[A block of data]

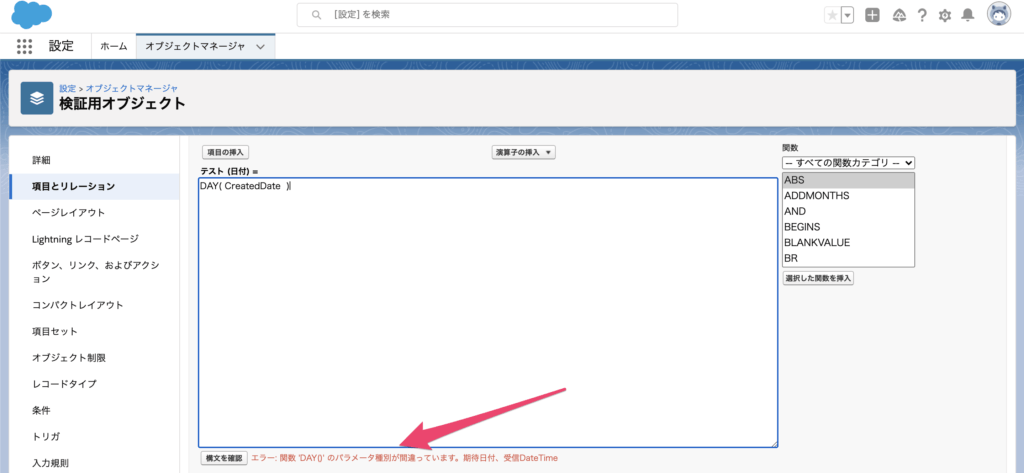Select ADDMONTHS in the function list
Image resolution: width=1024 pixels, height=473 pixels.
[x=817, y=196]
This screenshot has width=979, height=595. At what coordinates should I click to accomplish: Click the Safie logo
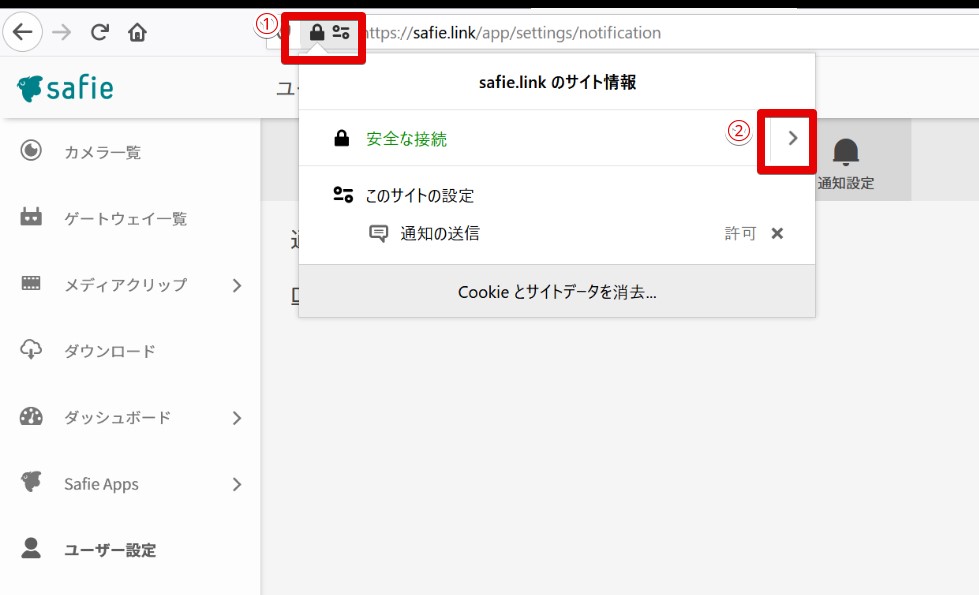pos(66,89)
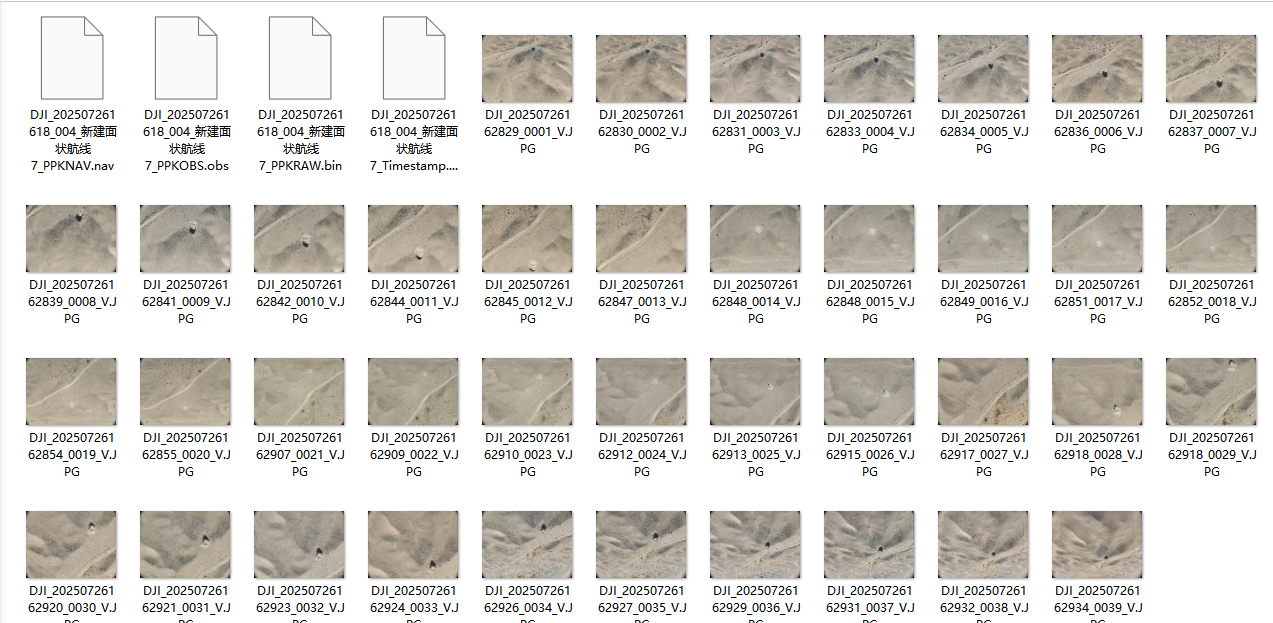Choose the 0008_V.JPG photo thumbnail
Image resolution: width=1273 pixels, height=623 pixels.
coord(71,239)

→ Work required: Extract each line of the listing above that contains the string "width".

→ Output for this exercise:
Image resolution: width=1024 pixels, height=473 pixels.
This screenshot has width=979, height=595. At what coordinates should I click to accomplish: Click the Safie logo
Image resolution: width=1273 pixels, height=623 pixels.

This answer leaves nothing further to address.